The L.A. Times reports that the district has received several awards for its new lunch program, which provides kids with meals that meet the government’s dietary guidelines and include far more fresh vegetables than before. However, students aren’t happy to see lunchtime staples like “chocolate and strawberry milk, chicken nuggets, corn dogs, nachos” replaced with “vegetarian curries and tamales, quinoa salads and pad Thai noodles.” According to the paper, the school’s efforts to subject kids to quinoa have led to pandemonium:

Principals report massive waste, with unopened milk cartons and uneaten entrees being thrown away. Students are ditching lunch, and some say they’re suffering from headaches, stomach pains and even anemia. At many campuses, an underground market for chips, candy, fast-food burgers and other taboo fare is thriving.

Being offered a selection of nutritious meals is giving kids health problems and encouraging lawlessness! Won’t someone think of the children, and their refusal to take in calories that don’t come in the form of Cheez Doodles and Hostess CupCakes?

In response to comments that the food is “nasty, rotty stuf,” and “like dog food,” schools are now pulling some of the more “exotic” offerings, such as beef jambalaya, pad Thai, and vegetable curry. They’ll be replaced by hamburgers and pizza made with whole wheat crust, low-fat cheese, and low-sodium sauce. Principal Scott Schmerelson of Johnny L. Cochran Jr. Middle School, says, “It’s not going over well; I have a lot of waste … They don’t want the weird things. They want down-home comfort food.” (Fun fact: Yes, the school is named after O.J. Simpson’s lawyer.)

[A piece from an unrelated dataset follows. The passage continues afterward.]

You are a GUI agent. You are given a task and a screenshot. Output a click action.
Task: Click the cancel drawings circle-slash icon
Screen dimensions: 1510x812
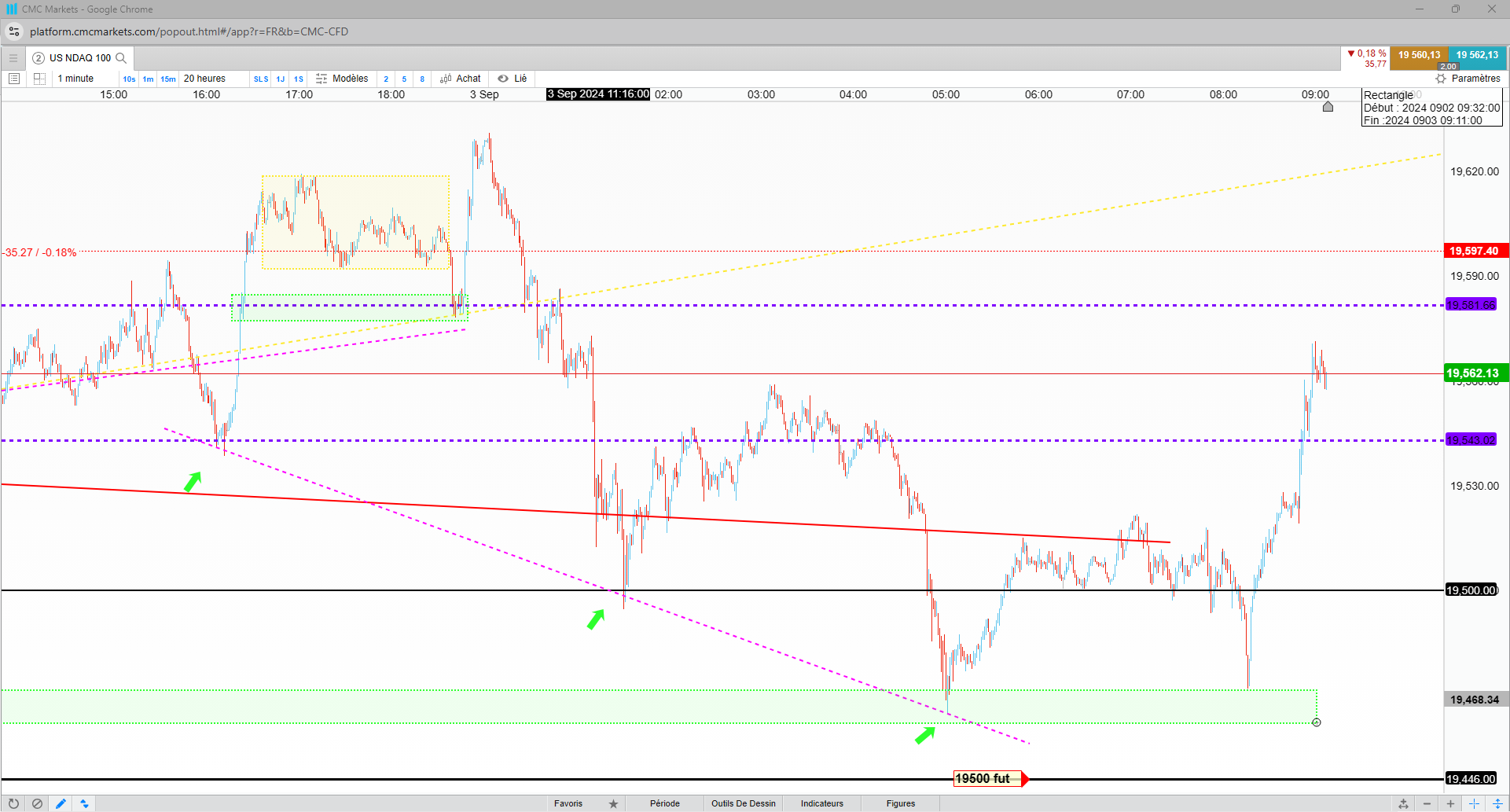point(37,803)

It may seem like the lesson here is that we shouldn’t bother trying to give kids healthier foods because they simply won’t eat them, but upon closer examination, the issue may be how schools are making lunch, not the food itself. While it seems pretty clear that a good deal of what L.A. Unified is serving up is barely edible, the Times reports that the kids actually liked the food during taste tests over the summer:

Andre Jahchan, a 16-year-old sophomore at Esteban Torres High School, said the food was “super good” at the summer tasting at L.A. Unified’s central kitchen. But on campus, he said, the chicken pozole was watery, the vegetable tamale was burned and hard, and noodles were soggy.

In a class of 11th graders, kids complained about, “mold on noodles, undercooked meat and hard rice.” In America jambalaya and pad Thai noodles may not be common in many cafeterias, but plenty of kids love these foods and eat them on a regular basis at home. It sounds like food that kids liked when it was well-prepared just isn’t coming out well when made in batches that feed a few hundred kids. When “comfort foods” like mac and cheese and chicken nuggets come out burned or soggy, no one wants to eat them either. The district’s food services deputy director David Binkle says they plan to stick to a nutritious menu, but want to “be responsive and listen and learn.” It’s unfortunate that the current offerings are reinforcing the idea that healthy food is gross, when the lesson here is really that any food can be nasty when it isn’t prepared well.

L.A. Schools’ Healthful Lunch Menu Panned By Students [LAT]

Earlier: Congressional Magicians Attempt To Transform Pizza Into A Vegetable

Image via littleny/Shutterstock.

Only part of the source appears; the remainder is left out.